# Silver Season Has Value



## kjd (Dec 21, 2011)

Often the assumption is that silver season is worthless.  The reason usually given is that the yearly maintenance fees are the same as platinum season.  That's a valid reason and is one of the disadvantages of the Marriott system.  However, chances are that a silver season unit will cost a lot less than a platinum unit and that could offset a lot of the yearly maintenance cost of ownership.

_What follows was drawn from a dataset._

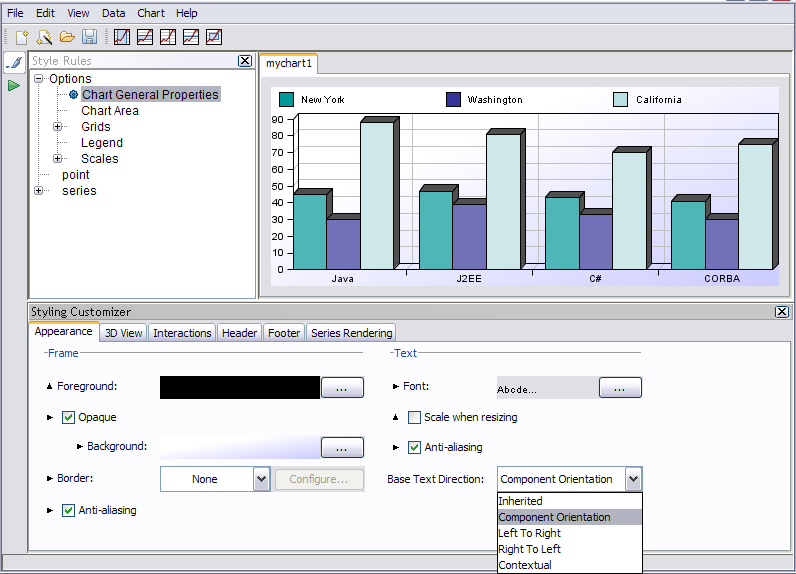
Task: Uncheck the Opaque checkbox
Action: point(69,417)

Another frequent reason given is the weather is not very good at a lot of resorts during silver seasons.  There's nothing you can do about the weather but traveling during the offseason often avoids crowds and can even result in lower prices.  Sometimes you can even catch unexpectedly good weather during your stay.  We are currently at Hilton Head Surfwatch which is silver season here.  Last two days have been in the mid 70's.  Went to Mrs. Wilkes Boarding House in Savannah for lunch.  Got right in with only a few minutes wait.  Same with the Sunset Grill last night.  That's impossible during season.

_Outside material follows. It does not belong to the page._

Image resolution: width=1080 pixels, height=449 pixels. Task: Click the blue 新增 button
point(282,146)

Probably the last consideration is whether silver season is a good trader.  I own a silver season unit at MGO but have never stayed there.  The reason is that I have always traded MGO into a better situation.  All in all I've found silver season to work to my advantage.  If you can vacation in the offseasons you might want to consider buying silver but I wouldn't recommend it for everyone if you're not willing to use it. Some sellers are practically giving them away on the resale market.  You won't be ROFRed by Marriott either.  It's another way you can take advantage this really bad resale market.


----------



## jimf41 (Dec 21, 2011)

I agree. I own three silver weeks at Ocean Pointe and they are great weeks to use, good traders with II and have a lot of points in the DC system.


----------



## vacationtime1 (Dec 22, 2011)

jimf41 said:


> I agree. I own three silver weeks at Ocean Pointe and they are great weeks to use, good traders with II and have a lot of points in the DC system.

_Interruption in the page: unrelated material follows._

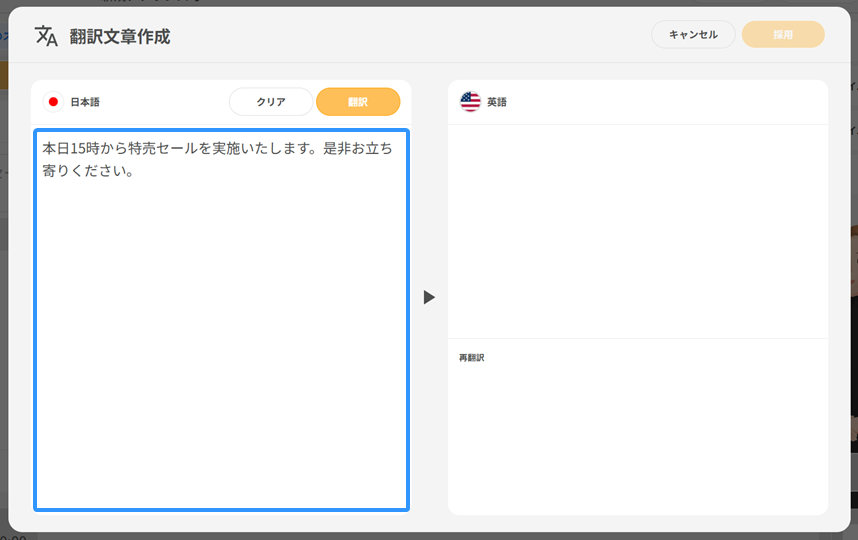The width and height of the screenshot is (858, 540).
Task: Place cursor after 寄りください。 in text
Action: 136,171
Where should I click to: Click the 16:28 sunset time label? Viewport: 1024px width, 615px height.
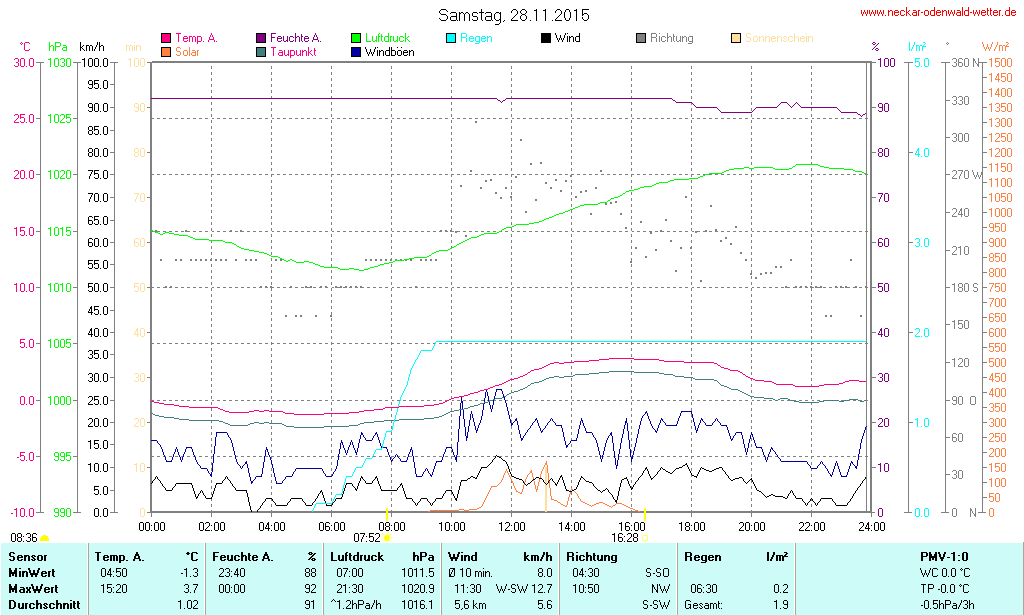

If these particular weeks are good traders with II and if they have a lot of points in the DC system, that is objective, after-the-fact evidence that they are actually desirable weeks and were miscategorized by Marriott when labeled silver season.  

Which is good for you and good for other owners of these particular weeks.

But it does not mean that all silver weeks have or will have these objective attributes of value.


----------



## EKniager (Dec 22, 2011)

Silver season obviously has value to some group of people as I am sure there are not entire seasons at resorts that are totally unowned/unused.  Clearly there were people who bought these weeks from Marriott at developer pricing and for whatever reason are still happy with their decision.

For me, I can think of a couple of locales in South Carolina that make sense to me in Gold, maybe Silver, but in general, I am not a fan of owning in the off-season.  My math on value is easy:


As an owner, can you rent out the week for >/= 2X MF's?


As a non-owner, can you rent this TS for 50-65% of the rate of the Marriott hotel next door?


Can you drive there and eliminate the need for airfare and rental car?


Is it a lockoff and thus the MF's can be amortized over two weeks versus just one?


Is it an outlier, an undervalued location (by Marriott) and consistently trade better than you'd expect?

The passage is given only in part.